Records supplied =
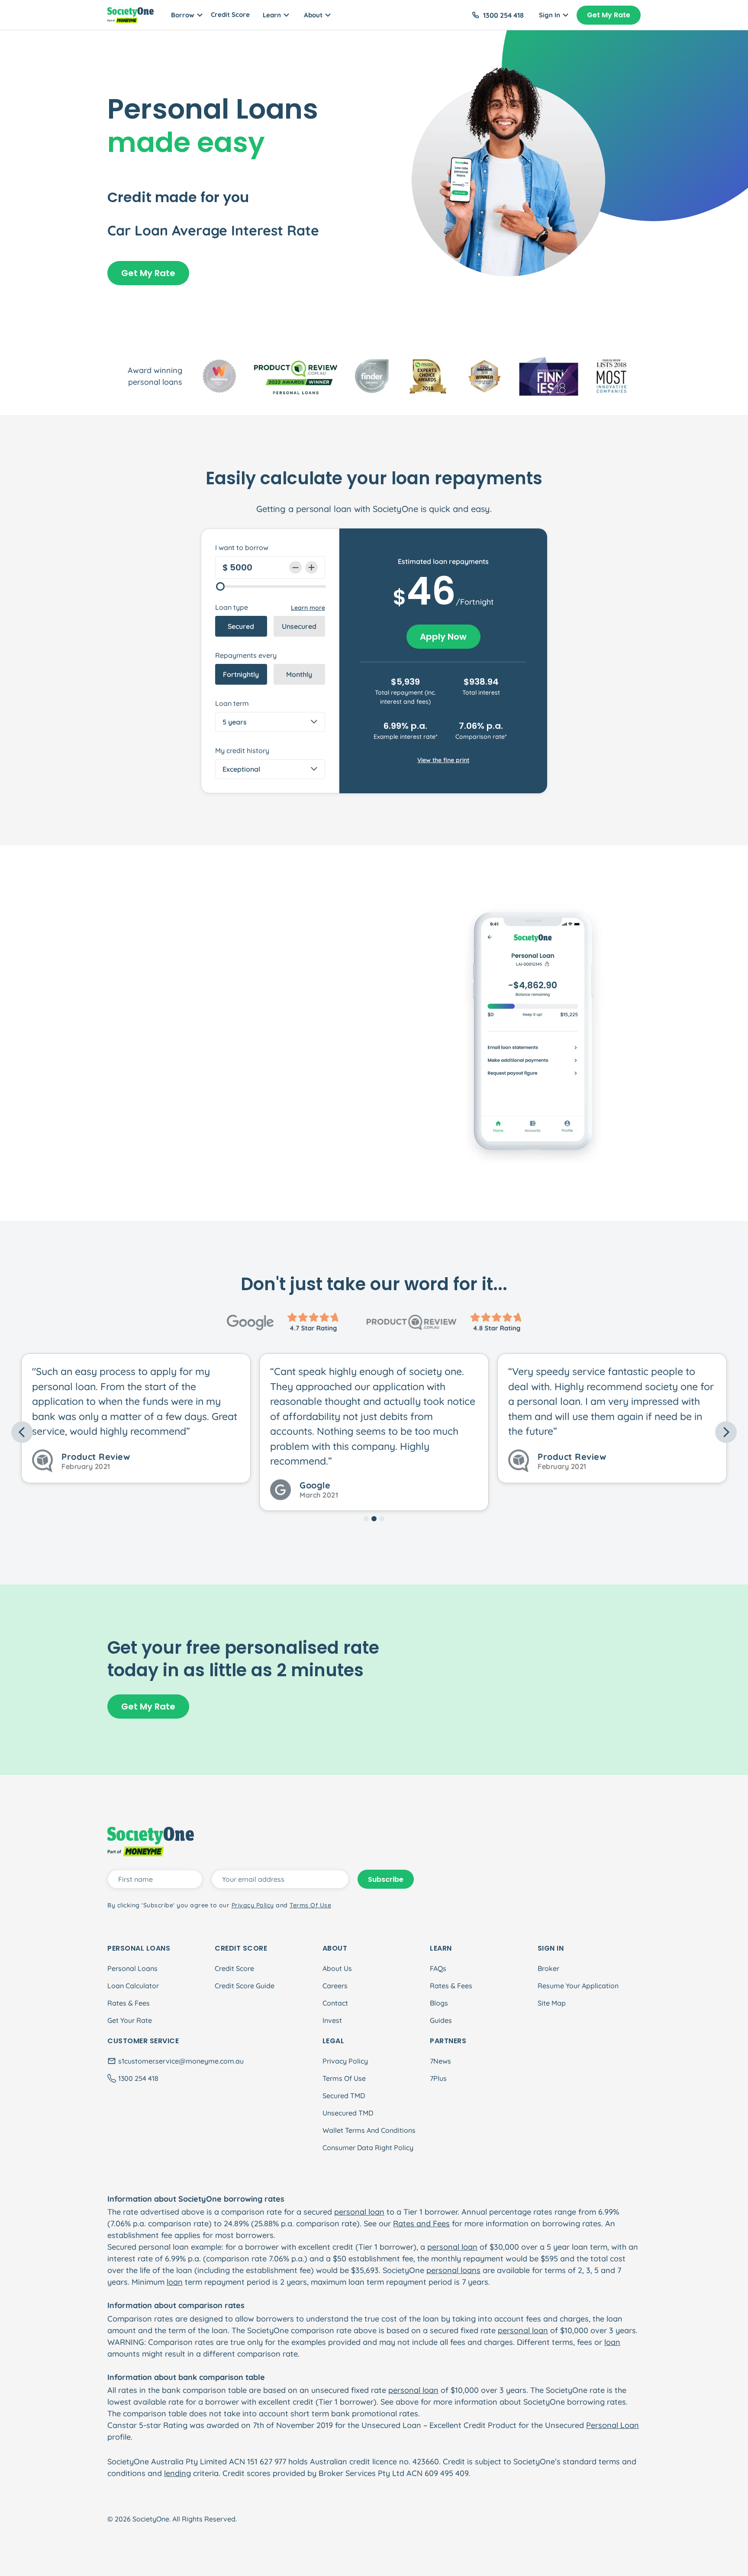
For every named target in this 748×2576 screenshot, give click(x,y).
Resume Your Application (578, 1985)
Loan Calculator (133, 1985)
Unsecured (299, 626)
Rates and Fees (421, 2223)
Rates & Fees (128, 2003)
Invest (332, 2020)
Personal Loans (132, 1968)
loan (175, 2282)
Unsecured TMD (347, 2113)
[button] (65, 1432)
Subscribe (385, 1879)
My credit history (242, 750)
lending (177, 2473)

Assignment = Return the full material word for word. Do not include the pictures.

Solved problem =
For every named target in this 748×2576 screenshot, give click(x,y).
Resume Your Application (578, 1985)
Loan Calculator (133, 1985)
Unsecured (299, 626)
Rates and Fees (421, 2223)
Rates & Fees (128, 2003)
Invest (332, 2020)
Personal Loans (132, 1968)
loan (175, 2282)
Unsecured TMD (347, 2113)
[button] (65, 1432)
Subscribe (385, 1879)
My credit history (242, 750)
lending (177, 2473)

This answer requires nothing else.